10.) And of two settlers on "the same quarter-section of land," the
earlier one is to have the preference. (Sec. 11.)

Now, was it ever imagined that such claimant must personally inhabit
every quarter quarter-section of his claim? That he must have under
cultivation every quarter quarter-section? That he must erect a
dwelling on every quarter quarter-section? And that, if he failed to
do this, any such quarter of his quarter-section might be preempted by
a later occupant?

There is no pretension that such is the condition of the ordinary
preemptor, and that he is thus held to inhabit, to cultivate, to dwell
on, every quarter quarter-section, under penalty of having it seized
by another preemptor, or entered in course by any public or private
purchaser.
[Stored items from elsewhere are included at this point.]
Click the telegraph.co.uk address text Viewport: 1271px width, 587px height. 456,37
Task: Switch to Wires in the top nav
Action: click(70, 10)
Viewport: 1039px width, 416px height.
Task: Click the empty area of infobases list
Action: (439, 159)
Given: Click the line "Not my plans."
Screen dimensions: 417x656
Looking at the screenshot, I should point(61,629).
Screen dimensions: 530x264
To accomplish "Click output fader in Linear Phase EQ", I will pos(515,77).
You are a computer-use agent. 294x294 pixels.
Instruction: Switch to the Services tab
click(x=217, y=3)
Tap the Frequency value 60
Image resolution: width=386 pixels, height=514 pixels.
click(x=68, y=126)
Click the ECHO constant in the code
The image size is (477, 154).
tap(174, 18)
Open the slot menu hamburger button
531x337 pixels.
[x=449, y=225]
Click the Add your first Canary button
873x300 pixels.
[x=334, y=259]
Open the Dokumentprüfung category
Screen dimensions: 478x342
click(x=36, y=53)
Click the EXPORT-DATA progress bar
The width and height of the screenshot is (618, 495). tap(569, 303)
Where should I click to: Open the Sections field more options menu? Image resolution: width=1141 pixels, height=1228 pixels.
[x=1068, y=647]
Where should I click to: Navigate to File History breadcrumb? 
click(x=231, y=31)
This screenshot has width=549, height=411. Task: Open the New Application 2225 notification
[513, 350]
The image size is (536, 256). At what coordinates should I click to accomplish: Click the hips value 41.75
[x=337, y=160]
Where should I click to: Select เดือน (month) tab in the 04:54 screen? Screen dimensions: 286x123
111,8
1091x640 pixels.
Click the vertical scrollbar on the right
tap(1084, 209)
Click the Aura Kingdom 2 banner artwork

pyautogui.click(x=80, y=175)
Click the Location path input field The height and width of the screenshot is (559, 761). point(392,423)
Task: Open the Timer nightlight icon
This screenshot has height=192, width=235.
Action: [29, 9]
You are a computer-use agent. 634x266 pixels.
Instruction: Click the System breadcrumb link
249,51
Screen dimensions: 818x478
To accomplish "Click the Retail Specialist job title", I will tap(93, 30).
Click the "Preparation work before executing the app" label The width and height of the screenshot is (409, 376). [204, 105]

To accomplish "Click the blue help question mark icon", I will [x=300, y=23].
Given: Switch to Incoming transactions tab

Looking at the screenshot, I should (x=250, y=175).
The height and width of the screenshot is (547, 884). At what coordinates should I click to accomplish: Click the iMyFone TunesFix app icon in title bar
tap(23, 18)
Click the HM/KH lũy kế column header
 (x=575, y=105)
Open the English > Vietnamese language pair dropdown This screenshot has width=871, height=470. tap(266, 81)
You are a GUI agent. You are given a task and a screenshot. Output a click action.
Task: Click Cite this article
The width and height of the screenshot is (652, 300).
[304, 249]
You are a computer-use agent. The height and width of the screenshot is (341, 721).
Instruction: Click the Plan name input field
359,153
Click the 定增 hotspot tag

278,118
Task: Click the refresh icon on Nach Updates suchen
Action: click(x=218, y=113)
He is to provide, according to the regulations of the Land
Office or otherwise, indicia, by which the limits of his claim shall
be known,-- he must perform acts of possession or intended ownership
on the land, as notice to others; and that suffices to secure his
rights under the statute. It is not necessary for him to cultivate
every separate quarter of his quarter-section; it is not necessary for
him even to enclose each; it only needs that in good faith he take
possession, with intention of occupation and settlement, and proceed
in good faith to occupy and settle, in such time and in such manner,
as belong to the nature of agricultural occupation and settlement.

Why should there be a different rule in regard to occupants for
municipal preemption? The latter is, by the very tenor of the law, the
preferred object. Why should those interested in it be subject to
special disabilities of competing occupancy? I cannot conceive.

It is obvious that, in municipal settlement, as well as agricultural,
there must be space of time between the commencement and the
consummation of occupation. There will be a moment, when the equitable
right of the agricultural settler is fixed, although he have as yet
done nothing more in the way of inhabiting or improving than to cut a
tree or drive a stake into the earth. And it may be long before he
improves each one of all his quarter quarter-sections. So, in
principle, it is in the case of settlement for a town. We must deal
with such things according to their nature. Towns do not spring into
existence consummate and complete. Nor do they commence with eight
houses, systematically distributed, each in the centre of a forty-acre
lot. And in the case of a town settlement of three hundred and twenty
acres; as well as that of a farm site of one hundred and sixty acres,
all which can be lawfully requisite to communicate to the occupants
the right of preemption to the block of land, including every one of
its quarter quarter-sections,-- is improvement, or indication of the
improvement of the entire block,-- acts of possession or use regarding
it, consonant with the nature of the thing. That, in a farm, will be
the erection of a house and outhouses, cultivation, and use of
pasturage or woodland: in a town, it will be erecting houses or shops,
platting out the land, grading or opening streets, and the like signs
and marks of occupation or special destination.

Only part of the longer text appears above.